Along on this trip to England was a lady from Salt Lake City. She had been converted to the gospel in England twenty years before. She was going back for a visit. The first Sunday night they were in England, this woman talked Oliver and Ethel into going to church with her. She had two friends she was hoping to locate. Oliver, Ethel and the woman went to Sacrament meeting at the nearest chapel. Low and behold there were the ladies two friends who exclaimed that they rarely went to church but were surely glad they attended that night. That was quite inspirational to all of them. Quite a coincidence.
Oliver and Ethel stayed at a hotel in London for four days and visited around the city. The first night, they went to the stage play of “Oklahoma.” It was really good. There was a surrey and real horses right on stage during a lot of the singing.
The next day, they went on a tour that took them up to Buckingham Palace where they saw the Changing of the Guards. Every year they change the King and Queen’s guards. They had the Royal guards there and King George came out and went through inspecting them; then they were retired and the new guards marched in and took their place. It is a special ceremony every year and it just happened that Oliver and Ethel happened to be there at the right time to see this special event.
During their trip to England, they got acquainted with lots of Oliver’s relatives and he corresponded with several of them for many years after.

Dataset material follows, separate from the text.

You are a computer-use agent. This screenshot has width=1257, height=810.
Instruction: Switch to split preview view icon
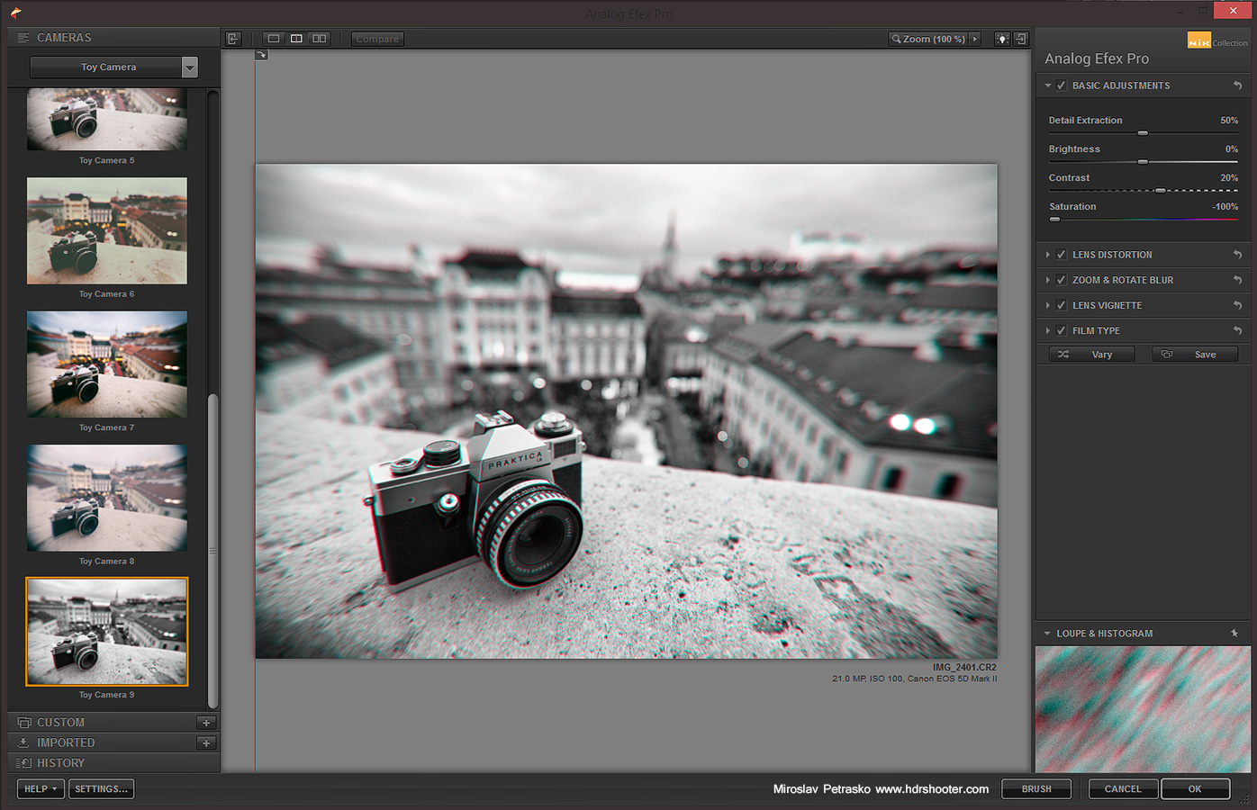[x=296, y=39]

On their return trip, Oliver remembered to take his seasick pills but Ethel thought she could bet along without hers but the last two days on board ship, she really got sick. The nurse worked with her and got her feeling better by the time the ship arrived at New York harbor. They had had a good time but were very glad to get back to their own home. In England very few had any of the everyday conveniences such as refrigerator or washing machine so daily life was quite different.

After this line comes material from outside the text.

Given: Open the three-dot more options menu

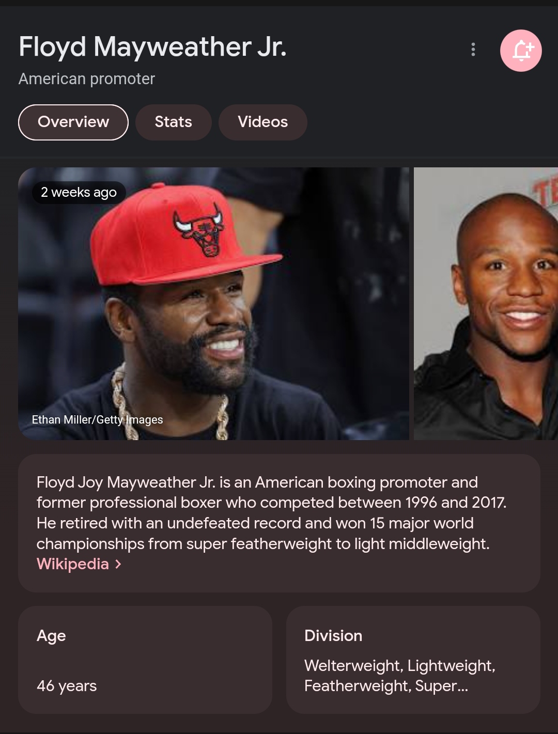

When Oliver retired from farming, he turned the farm over to his eldest son Fred, who rented the land and later purchased it. Oliver enjoyed gardening and always had a large garden. The garden area progressively got smaller when his eyesight started to fail and he could not see well enough to tell the plants from the weeds. Family friends and neighbors all used to look forward to enjoying the corn he raised each year.
Oliver’s enjoyment of baseball continues. At the age of ninety, when there were ball games being played in the ball diamond across the street from his home, he would go over and join his brother-in-law, Jay Jensen in watching the games and eating hamburgers.
As well as his eyes will allow, he enjoys watching television. He especially likes to watch the news each night just before going to bed.
Oliver regularly attends church each Sunday. He only misses if the weather is bad or he has a bad cold. Usually he goes over to his son Fred’s home for Sunday dinner. Until his health got bad, his son Lester and his wife Bernice came over each Sunday afternoon to visit and they would bring him a loaf of homemade bread, which he enjoyed.
His health remains good in spite of his “Bum” hip, his failing eyesight and his poor hearing. He continues to live alone at the age of 91, doing his own housework and cooking with occasional help from his son Fred and his wife Melba. For several years, when needed, he would dog-sit Fred and Melbas poodle Bridget while they went fishing and or camping.